Il partit en grommelant je ne sais quoi. Les gens qui étaient revenus peu à peu firent cercle autour de moi. Un hanneton encore tout essoufflé vint me dire :
- Mon pauvre monsieur ! Mais vous êtes fou ! Il faut croire que vous venez de loin pour ne pas savoir à qui vous avez affaire. C’est l’aîné des petits-fils du vieux champion de la région. On ne trouverait pas dans tout le pays un seul gaillard qui ose se mesurer à lui. Il est sur le point de prendre la succession de son grand père. Si vous tenez à votre peau, je crois qu’il vaut mieux pour vous disparaître au plus tôt.
- Merci beaucoup, monsieur, lui répondis-je. Mais jusqu’ici je n’ai craint personne sur la terre en dehors de mes deux vieux parents qui m’ont mis au monde.
Tout le monde me plaignait et me trouvait plutôt toqué. Moi, je continuais à me promener comme si de rien n’était et, quand je revins vers l’arène, les combattants étaient déjà en lice. Mais ce qui m’étonna le plus fut d’y voir mon ami Taupe-Grillon, sur le point de se mesurer avec un ronge-bois. Il faut dire qu’il avait reçu autrefois une sévère correction de la part d’une bande de mégères de cette espèce et qu’il en gardait une telle dent qu’il ne pouvait voir un de leurs rejetons sans le provoquer à la bagarre pour se venger. Il n’avait rien eu de plus pressé que de relever le gant. Ce ronge-bois était pour tant loin d’être un petit morceau.

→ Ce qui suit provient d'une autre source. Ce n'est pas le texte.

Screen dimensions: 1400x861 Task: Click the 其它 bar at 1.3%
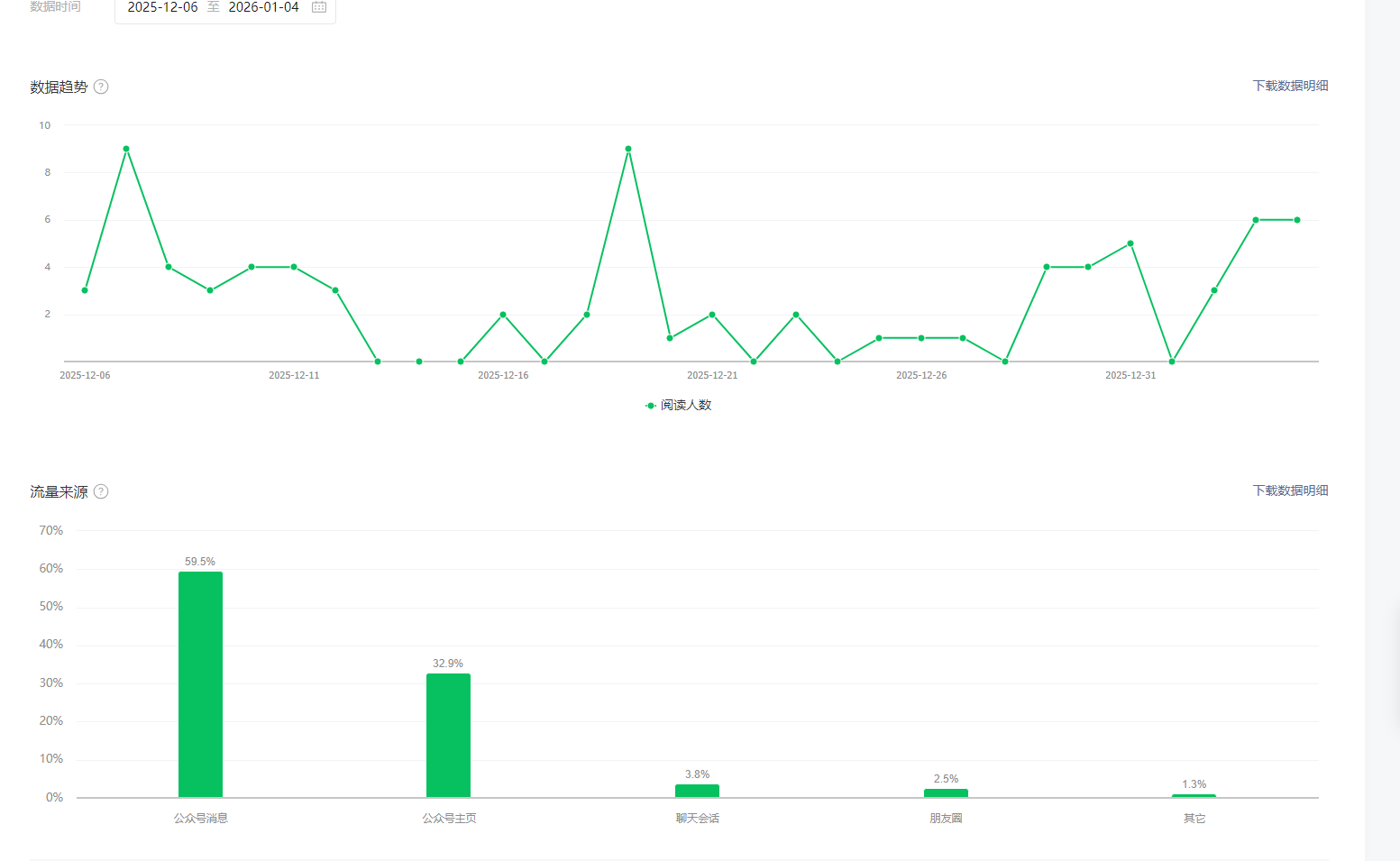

C’était un solide gaillard bien découplé, les biceps et les mollets saillants. Sur son énorme dos en coupole, ses élytres vertes lui faisaient une cuirasse qui le protégeait jusqu’à la queue. Il en sortait un dard recourbé comme un sabre de cavalerie. Sa tête, comme tassée, semblait faite pour donner des coups de bélier. Une paire de moustaches blanc de neige, en guidon de bicyclette, de vrais yeux de hibou, des mandibules noires, très acérées, complétaient le personnage.

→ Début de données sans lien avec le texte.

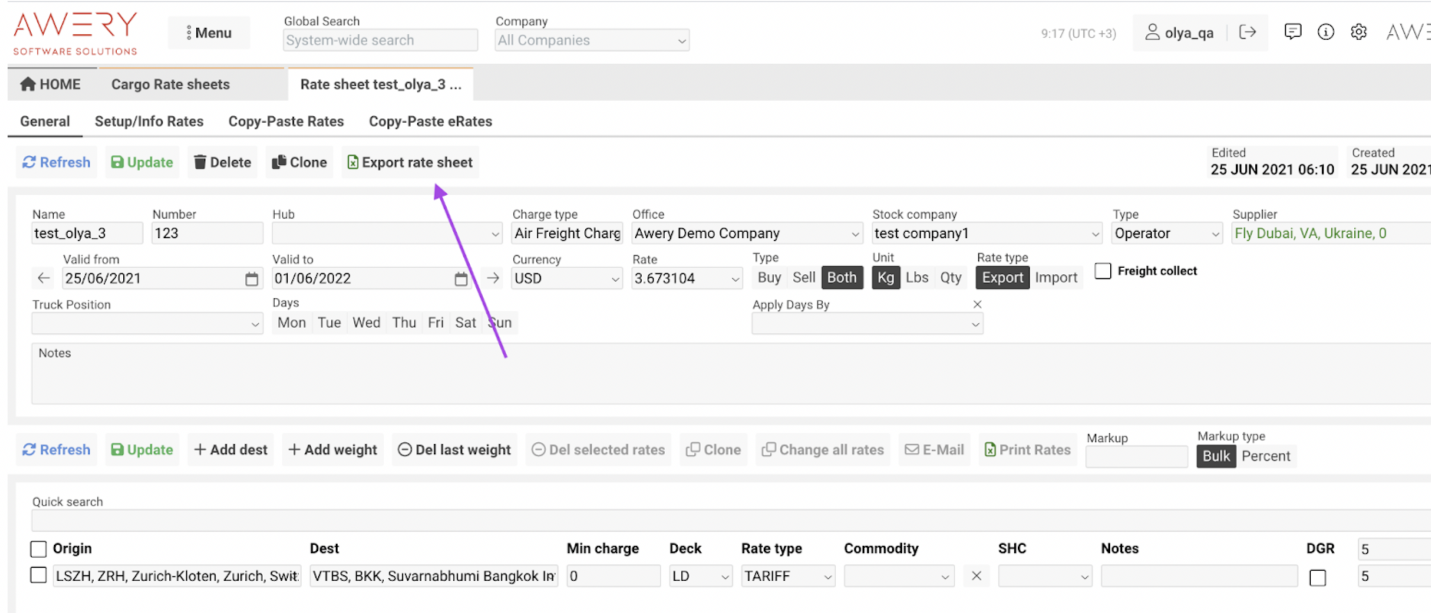Enable the Freight collect checkbox
This screenshot has width=1431, height=613.
(1103, 271)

Quand Taupe-Grillon descend dans l’arène
Si mon ami Taupe-Grillon n’était pas descendu dans l’arène, le ronge-bois se serait mesuré directement avec l’énorme orthoptère vert pour le titre de baron. Les deux champions étaient déjà face à face. Un vieux criquet blanchi par les ans, le front tout en bosses, faisait l’arbitre. Taupe-Grillon et le ronge-bois, après quelques prises démonstratives exécutées dans le vide, se figèrent sur place, nez à nez, en se caressant lentement les moustaches puis ils foncèrent brusquement l’un sur l’autre. Taupe-Grillon poussait de magnifiques bottes avec ses pinces. Depuis qu’il était avec moi, je lui avais appris à ferrailler dans les règles et sa garde était tout ce qu’il y a de plus serré. Le ronge-bois, sûr de la supériorité que lui conféraient le volume et le poids, attaquait d’estoc et de taille, sans se ménager, mais aussi sans arriver à rien. Après quelques passes encore indécises, il était déjà fatigué et haletait comme un soufflet de forge. C’est alors que Taupe-Grillon banda toutes ses énergies pour la riposte. Chaque botte était magistralement portée. En moins de temps qu’il n’en faut pour le dire, il bondissait sur son adversaire, et, d’un coup de pied, l’envoyait les quatre fers en l’air sur le tapis.